Chris' number will still be in the rafters one day.

Chris Paul wanted everyone to know his timing was just a coincidence.

The retired 12-time All-Star sat down with Pat McAfee on Friday and finally addressed the Instagram story that blew up after the Los Angeles Clippers got bounced from the Play-In Tournament on April 15.

"I was playing cards with my family man," Paul said. "We was playing...I won the card game."

The post was that funeral meme people use when they want to dance on somebody's grave, and Paul dropped it minutes after the Clippers lost to the Golden State Warriors 126-121.

Fans connected the dots immediately.

Paul says it had nothing to do with the Clippers, but the timing alone made that a tough sell.

How CP3's Return to Los Angeles Fell Apart

Paul came back to the Clippers last July on a one-year, $3.6 million deal for what was supposed to be a farewell tour in his 21st NBA season.

It went sideways almost immediately.

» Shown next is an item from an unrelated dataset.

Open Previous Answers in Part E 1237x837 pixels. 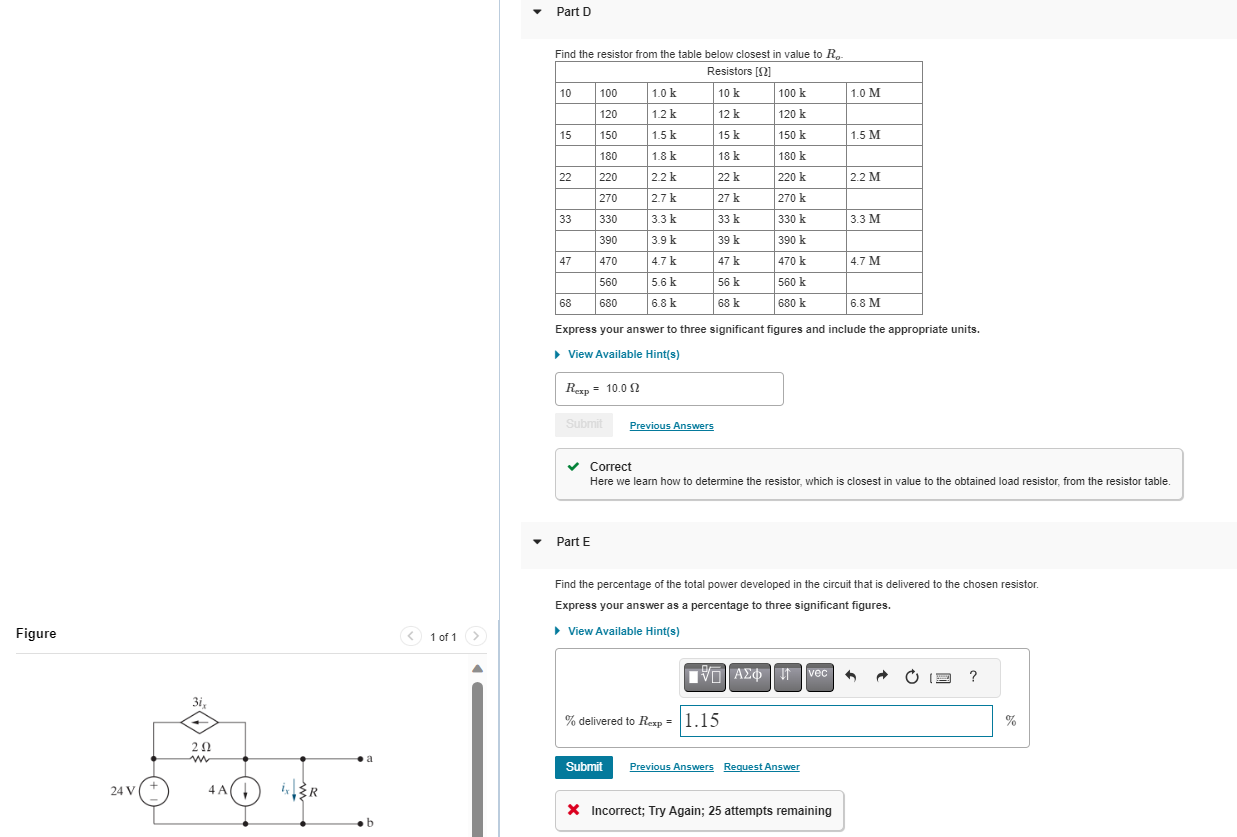pos(671,766)
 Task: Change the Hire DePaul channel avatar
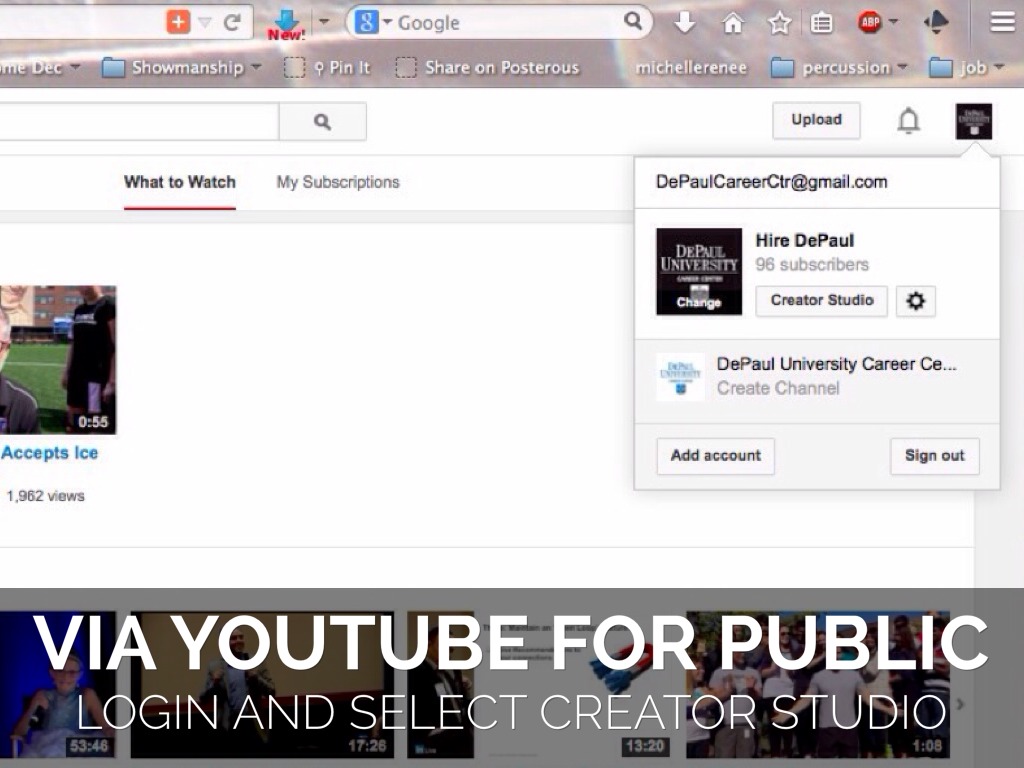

Paul and head coach Tyronn Lue clashed, and by early December reports came out that the two were not even speaking.

The Clippers sent Paul home on December 3 after just 16 games where the 40-year-old put up 2.9 points and 3.3 assists on 32.1 percent shooting.

It only got messier after that.

Paul went public accusing Clippers executive Lawrence Frank of being two-faced, and his wife Jada took her own shot at the franchise on social media.

He retired in February after 20 years and 12,552 career assists, but the beef with the Clippers did not go away just because his playing days did.

The Team Took Off Without Him

When the Clippers sent Paul home they were 5-16, looking like one of the worst teams in the West.

Then they flipped a switch.

Kawhi Leonard went on to average a career-high 27.9 points per game across 65 games while shooting 50.5 percent from the field, Darius Garland came over from Cleveland and steadied the backcourt, and the team finished 42-40.

A completely different squad.

Then the Warriors knocked them out in the play-in, and CP3 hopped on Instagram.

Nobody really believes the card game explanation, and that is sort of the point.

Paul spent six years building Lob City in Los Angeles, left, bounced around the league for eight seasons and came back only to get shown the door again.

He was never going to let that go quietly.

The Clippers have bigger things ahead of them with Leonard's contract situation and a wide-open offseason that could reshape the whole franchise.

Paul does not seem too worried about any of that.